Selon le CRSS, un groupe de réflexion basé à Islamabad, les trois premiers trimestres de cette année ont vu une augmentation de la violence de 46 pour cent par rapport à l'année dernière.
La violence attribuée au TTP a diminué depuis son apogée de la fin des années 2000 et du début des années 2010 après qu’Islamabad a impliqué les groupes armés dans des pourparlers et a répondu à certaines de leurs revendications en 2021, notamment la libération de leurs membres de prison et la fin des opérations militaires dans les zones tribales.
Le TTP a également exigé l’annulation de la fusion en 2018 de la région tribale avec la province de Khyber Pakhtunkhwa. Une imposition plus stricte de leur interprétation de la loi islamique est également l’une de leurs revendications.
Un mois après la prise de Kaboul par les talibans en août 2021, ils ont servi de médiateur dans les pourparlers entre l'armée pakistanaise et le TTP, une décision approuvée et poussée par Imran Khan, alors Premier ministre pakistanais.

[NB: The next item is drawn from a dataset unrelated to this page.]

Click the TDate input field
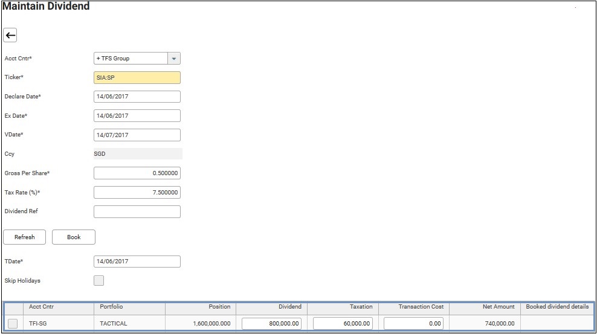(137, 262)
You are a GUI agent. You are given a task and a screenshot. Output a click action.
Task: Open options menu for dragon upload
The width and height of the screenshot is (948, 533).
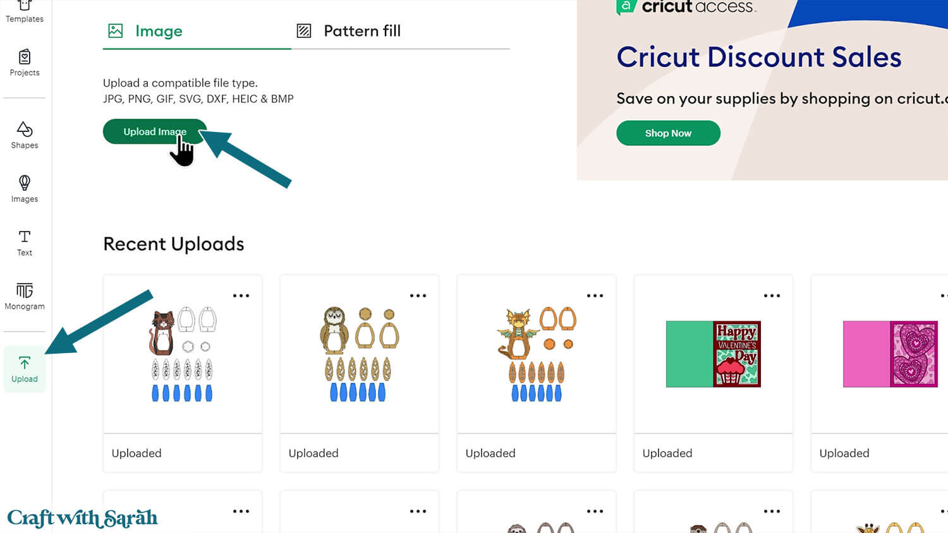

Mais Khan, qui défendait les pourparlers avec les groupes armés, a été démis de ses fonctions de Premier ministre en avril 2022.
La violence a augmenté après que le TTP s’est retiré unilatéralement de l’accord de cessez-le-feu en 2022, après avoir accusé Islamabad de reprendre les opérations militaires dans la région.
Depuis sa création en 2007, le TTP s’en prend aux civils et aux forces de l’ordre, faisant des milliers de morts. Leur attaque la plus meurtrière a eu lieu en décembre 2014, lorsqu'ils ont ciblé l'école publique de l'armée (APS) à Peshawar, tuant plus de 130 élèves.
Le groupe reste interdit au Pakistan et a été désigné groupe « terroriste » par les États-Unis.
L'armée pakistanaise a mené de nombreuses opérations pour éliminer le groupe, mais a eu du mal à atteindre son objectif car les combattants ont utilisé la frontière poreuse pour se déplacer entre les pays voisins.
Baheer, l'analyste politique, a déclaré qu'il n'y a « pas de gagnants dans la guerre. Il n'y a que des perdants ».
« Cette logique consistant à bombarder l'Afghanistan pour le soumettre n'a pas fonctionné pour les États-Unis pendant 20 ans d'occupation. Pourquoi pensons-nous que cela fonctionnera maintenant ? » » a demandé l’analyste basé à Kaboul.